→ Text segment
In Rufner v City of Traverse City, 296 Mich. 204 [295 NW 620 (1941)], and Cabana v City of Hart, 327 Mich. 287 [42 N.W.2d 97 (1950)] (19 ALR2d 333), we ruled that CL 1948, § 242.3 (Stat Ann 1958 Rev § 9.593), requires cities to maintain in reasonable repair electric street light poles as part of their duty to keep in reasonable repair streets, highways, sidewalks, et cetera, so that they shall be reasonably safe and convenient for public travel. The argument is made by defendant that whether or not street light poles are required to be maintained in repair by that statute, the duty to do so does not extend to anyone except travelers and, since at the time of injury plaintiff was not traveling upon the adjoining street, defendant's statutory duty did not extend to him. We disagree. The reference to public travel[4] contained in the statute quoted above is not a restriction upon the persons to whom the duty is owed but, rather, defines the standard by which the duty is measured: "to keep in reasonable repair, so that they shall be reasonably safe and convenient for public travel."

* * *

Liability is imposed upon municipalities in favor of "any person or persons" injured by reason of the municipality's breach of its statutory duty. We have not squarely held that the benefits of this section of the statute are limited only to travelers, nor do we see any ground upon which we should do so now. The opinion in Beaudin v Bay City, 136 Mich. 333 [99 NW 285 (1904)] (4 Ann Cas 248, 16 Am Neg Rep 108), reasonably may be construed to suggest that the statutory cause of action is limited only to travelers lawfully upon the street, because it refers to cases outside Michigan which had so construed somewhat similar statutes and because the Court determined that the child plaintiff was entitled to recover so long as he was not unlawfully using the street. To the extent that there is any inference in that case inconsistent with this opinion, it is expressly overruled. [Emphasis added.]

Although the fourth sentence of the highway exception5 provides that the county is not obliged to repair and maintain crosswalks or sidewalks, it does not follow that the fourth sentence relieves counties from liability for failure to keep the roadway "in condition reasonably safe and fit for travel" for all travelers, including pedestrians. "The defect alleged by the plaintiff" is not a defect in crosswalks,6 but rather a failure of the county to discharge its obligation to keep the roadway "in condition reasonably safe and fit for travel" by a child on his way to school.

Screenshot and document pointing data
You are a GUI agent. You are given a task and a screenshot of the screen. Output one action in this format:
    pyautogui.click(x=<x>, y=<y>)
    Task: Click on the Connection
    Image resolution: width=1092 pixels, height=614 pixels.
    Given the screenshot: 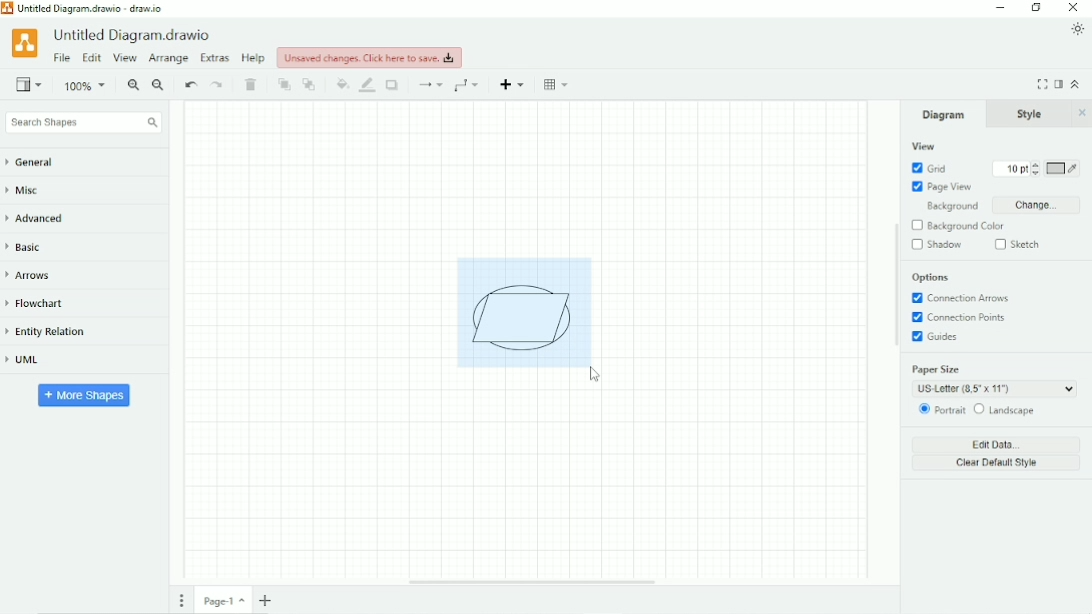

→ Set tasks
(1) Output the passage of the text on municipal road liability from "Although the fourth" up to and including "way to school.", copied word for word.
(2) Return the screenshot and document pointing rows word for word, leaving out the pictures.
The text on municipal road liability and the rows are unrelated.

→ Answers for the exercise
(1)
Although the fourth sentence of the highway exception5 provides that the county is not obliged to repair and maintain crosswalks or sidewalks, it does not follow that the fourth sentence relieves counties from liability for failure to keep the roadway "in condition reasonably safe and fit for travel" for all travelers, including pedestrians. "The defect alleged by the plaintiff" is not a defect in crosswalks,6 but rather a failure of the county to discharge its obligation to keep the roadway "in condition reasonably safe and fit for travel" by a child on his way to school.

(2)
You are a GUI agent. You are given a task and a screenshot of the screen. Output one action in this format:
    pyautogui.click(x=<x>, y=<y>)
    Task: Click on the Connection
    Image resolution: width=1092 pixels, height=614 pixels.
    Given the screenshot: 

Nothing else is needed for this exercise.